Tatiana Maslany on the cover of She Hulk produced by Disney.

Madolynn Morgan, Staff Writer

Comic books often have excluded representation of groups like people of color, women, gender-nonconforming, and LGBTQIA+ individuals suppressing them from mainstream view. But in the past year, representation, in front of the screen and behind, has grown. We believe this is a step in the right direction. These changes have a few leading noteworthy adaptations of iconic comic book representations in 2022 that are leading excluded groups to mainstream media.  
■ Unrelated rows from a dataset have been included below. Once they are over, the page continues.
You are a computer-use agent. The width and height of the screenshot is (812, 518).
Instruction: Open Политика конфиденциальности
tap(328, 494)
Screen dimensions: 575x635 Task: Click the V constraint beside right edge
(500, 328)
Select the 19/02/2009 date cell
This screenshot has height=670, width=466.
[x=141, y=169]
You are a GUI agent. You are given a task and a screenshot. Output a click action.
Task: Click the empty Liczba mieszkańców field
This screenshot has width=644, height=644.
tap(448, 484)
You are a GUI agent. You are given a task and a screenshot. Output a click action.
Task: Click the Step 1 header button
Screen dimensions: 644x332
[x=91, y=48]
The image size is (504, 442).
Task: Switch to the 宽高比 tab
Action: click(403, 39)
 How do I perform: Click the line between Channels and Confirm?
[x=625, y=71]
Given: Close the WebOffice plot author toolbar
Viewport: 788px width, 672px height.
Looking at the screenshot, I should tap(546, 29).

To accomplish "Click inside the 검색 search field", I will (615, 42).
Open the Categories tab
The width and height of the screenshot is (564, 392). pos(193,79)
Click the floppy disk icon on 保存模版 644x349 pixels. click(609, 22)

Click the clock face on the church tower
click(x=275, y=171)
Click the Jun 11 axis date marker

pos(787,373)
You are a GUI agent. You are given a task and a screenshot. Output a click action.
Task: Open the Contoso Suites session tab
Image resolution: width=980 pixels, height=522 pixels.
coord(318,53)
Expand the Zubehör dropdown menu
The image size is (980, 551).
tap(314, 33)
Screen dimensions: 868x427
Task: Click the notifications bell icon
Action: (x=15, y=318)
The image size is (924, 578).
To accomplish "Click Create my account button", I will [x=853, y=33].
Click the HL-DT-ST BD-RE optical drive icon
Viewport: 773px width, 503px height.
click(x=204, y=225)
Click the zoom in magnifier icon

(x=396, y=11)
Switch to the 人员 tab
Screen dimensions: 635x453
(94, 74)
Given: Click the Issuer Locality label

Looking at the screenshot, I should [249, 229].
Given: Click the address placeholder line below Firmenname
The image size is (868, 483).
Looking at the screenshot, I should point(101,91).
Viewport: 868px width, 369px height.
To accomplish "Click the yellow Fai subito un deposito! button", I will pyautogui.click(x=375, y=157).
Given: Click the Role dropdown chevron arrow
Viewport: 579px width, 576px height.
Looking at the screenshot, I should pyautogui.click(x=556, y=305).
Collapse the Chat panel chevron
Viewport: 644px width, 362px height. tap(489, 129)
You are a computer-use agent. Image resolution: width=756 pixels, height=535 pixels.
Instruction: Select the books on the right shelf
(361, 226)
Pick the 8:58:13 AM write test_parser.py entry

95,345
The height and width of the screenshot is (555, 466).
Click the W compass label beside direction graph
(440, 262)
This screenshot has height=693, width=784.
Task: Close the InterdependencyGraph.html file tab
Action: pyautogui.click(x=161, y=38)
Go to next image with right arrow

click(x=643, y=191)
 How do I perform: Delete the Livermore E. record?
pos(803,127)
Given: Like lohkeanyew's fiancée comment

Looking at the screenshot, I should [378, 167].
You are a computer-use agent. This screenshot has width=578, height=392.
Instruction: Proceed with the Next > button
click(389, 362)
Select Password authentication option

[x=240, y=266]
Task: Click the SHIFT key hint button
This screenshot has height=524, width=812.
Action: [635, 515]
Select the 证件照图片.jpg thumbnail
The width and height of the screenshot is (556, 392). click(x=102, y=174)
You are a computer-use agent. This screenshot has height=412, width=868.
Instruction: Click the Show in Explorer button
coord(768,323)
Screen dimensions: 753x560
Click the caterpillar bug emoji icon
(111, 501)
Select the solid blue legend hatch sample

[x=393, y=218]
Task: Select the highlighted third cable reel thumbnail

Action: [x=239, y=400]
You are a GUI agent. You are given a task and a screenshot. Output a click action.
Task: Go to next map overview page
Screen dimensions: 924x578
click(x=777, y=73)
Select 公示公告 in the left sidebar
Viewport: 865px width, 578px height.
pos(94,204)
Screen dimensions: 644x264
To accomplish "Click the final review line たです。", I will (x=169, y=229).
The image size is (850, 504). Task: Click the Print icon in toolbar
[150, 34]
Comic books haven’t had the greatest history of representation from “femme fatale” caricatures, comedic relief, or background roles often portrayed as people of color, to the lack of LGBTQIA+ and gender-nonconforming representation have been long-standing issues within comics. But that’s not always the case with some comics, such as The Sandman, which was first issued in 1988 by DC comics and Vertigo, written by Neil Gaiman. It portrayed gender-nonconforming and queer characters, setting it apart from other popular comics of the time. With the recent spotlight put back onto The Sandman, due to the recent Netflix adaptation with author Neil Gaiman credited as the executive producer, significant changes were made. Changes like casting Gwendoline Christie as a gender-less portrayal of Lucifer and non-binary actor Alexander Mason Park as the character Desire, who is portrayed as gender-fluid. Another iconic character, Death was cast as British actress Kirby Howell-Baptiste, who embodies Death’s kindness and beauty spot on. 

The lack of representation of women, often portrayed in less empowering roles in film adaptations, has also seen shifts in recent years. Strong female leads are uncommon but in 2022, Marvel Entertainment released She-Hulk, based on the comics created by Stan Lee. The show’s creator Jessica Gao brought Asian-American and women’s representation behind the camera. The show changes themes of comic books like, “to be or not to be a superhero,” and discusses many modern issues. Strengthening women’s empowerment within television and comic books is a development that is still ongoing, and has become an intersectional movement, also including people of color and  LGBTQIA+ representations, with many other minority groups still needing more representation within both comic books and media adaptations.  

Recent releases have been a step forward for comic book and media representation, helping groups that historically have been misrepresented and ignored. Though changes and developments are needed, we see progress within comics, television series, movies, and other forms of media.